SET OF TASKS.
a) Decide whether each statement below agrees with the blog post on Cesarean Awareness Month. Answer yes or no for each, and quote the deciding words from the post.

(i) Caiden was delivered by c-section because of a breech position.
(ii) ICAN has chapters only in Orlando.
(iii) The post says the national c-section rate is half the number the World Health Organization recommends.
b) Continue the blog post on Cesarean Awareness Month from the point where it stops.

Wednesday, April 23, 2008

April is Cesarean Awareness Month

So, after Caiden was born via c-section because of her breech (non-head down) position, I joined a group called International Cesarean Awareness Network (ICAN) to help me get a handle on the emotional and physical challenges of delivering a baby this way. ICAN is an organization that works to educate woman about c-sections, their prevalence, how to avoid them, and how to prepare them for future vaginal births after a c/section. (VBAC) They also offer chapters all over the US which work like support groups and often work to advocate for the rights of birthing women in their area. You may be wondering why it is important to advocate for the "rights" of birthing Mama's....isn't that what our Dr.'s are for? Well, I'll answer that question with one of my own: When one in THREE women deliver by cesarean section and the national c-section rate in American is double the recommended number allowed by the World Health Organization and within the top 5 countries for c-section rates, should we perhaps take a closer look ourselves at our birthing choices?

I did a survey of my friends and found that of 15 of my friends, 5 had regular vaginal births in a hospital (one was a homebirth transfer last minute), four had homebirths (one had 2 of them!) and 9 of us had cesarean sections. And that's not even counting the girls I know from my Orlando chapter of ICAN who have ALL had at least one c/s.Those are not good odds.

MATERIAL SHOWN.

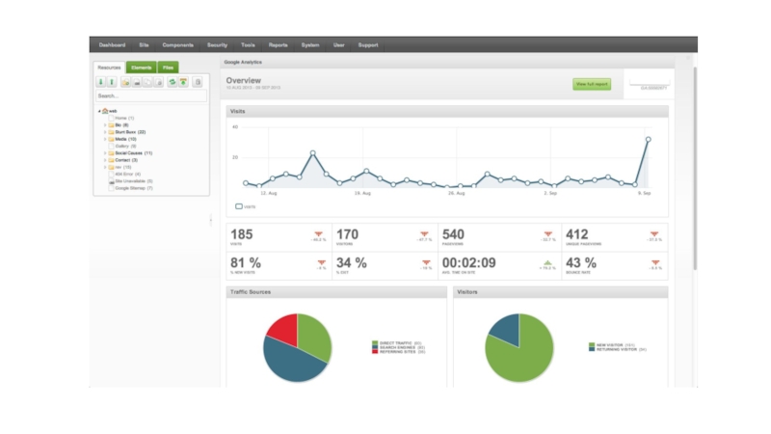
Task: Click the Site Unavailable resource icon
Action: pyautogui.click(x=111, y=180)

* * *

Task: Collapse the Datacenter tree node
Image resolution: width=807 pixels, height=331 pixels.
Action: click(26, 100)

...

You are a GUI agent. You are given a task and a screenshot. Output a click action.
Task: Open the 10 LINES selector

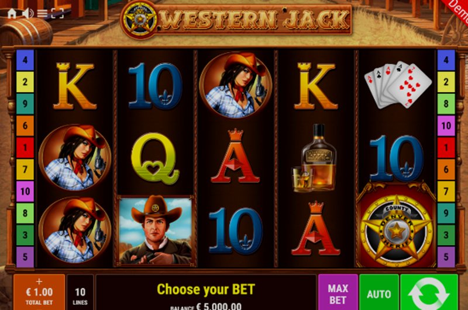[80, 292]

EXERCISE RESULTS.
a)
(i) Yes: "Caiden was born via c-section because of her breech (non-head down) position"
(ii) No: "They also offer chapters all over the US"
(iii) No: "the national c-section rate in American is double the recommended number allowed by the World Health Organization"

b)
The rise in c-sections has been explained by a few factors: litigation, malpractice insurance making demands of the Dr. to stay with a laboring woman during the ENTIRE duration of her VBAC labor, and also to have a anesthesiologist on the premisis the entire time in case of an emergency c/s, as well as convenience issues of a Dr. to be able to schedule an hour surgery vs. a 20 hr labor, and not have to waken in the middle of the night. There are also doctor and hospital protocols about inductions- after a certain number of hours if you do not progress according to their time table, you're an automatic c-section. Also, most hospitals have imposed VBAC bans (yes, I did really say BANS) on their patients. They have made them "illegal" because of insurance carrier's demands on their staff for VBACS. These are REAL factors, I didn't just make them up. They aren't pretty, but they are real.

I feel that Caiden's arrival via c-section was necessary. She was a footling breech with the cord wrapped around her neck keeping her high in my uterus (she would not descend on her own) and she was experiencing a marked deceleration in her heart rate during contractions.

I also DO believe that there are times when c-sections are necessary, life-saving and beneficial medical interventions.

However, I am guessing that a vast majority of births this way would have been unnecessary had there been less intervention by the medical professions who are "managing" our labors. With this in mind, I think it is important to help educate women about their choices, and about the risks involved in such a complicated surgical procedure. That's why I just want to point out that April is Cesarean Awareness Month. My hope is that if women are more informed before they go into labor (or better yet, before they get pregnant and have "baby brain") perhaps we will have better outcomes for Mama's and babies. Because who would choose to go through unnecessary major abdominal surgery while they're adjusting to a new baby and learning to breastfeed?! Not I!

3 comments:

Mrs said...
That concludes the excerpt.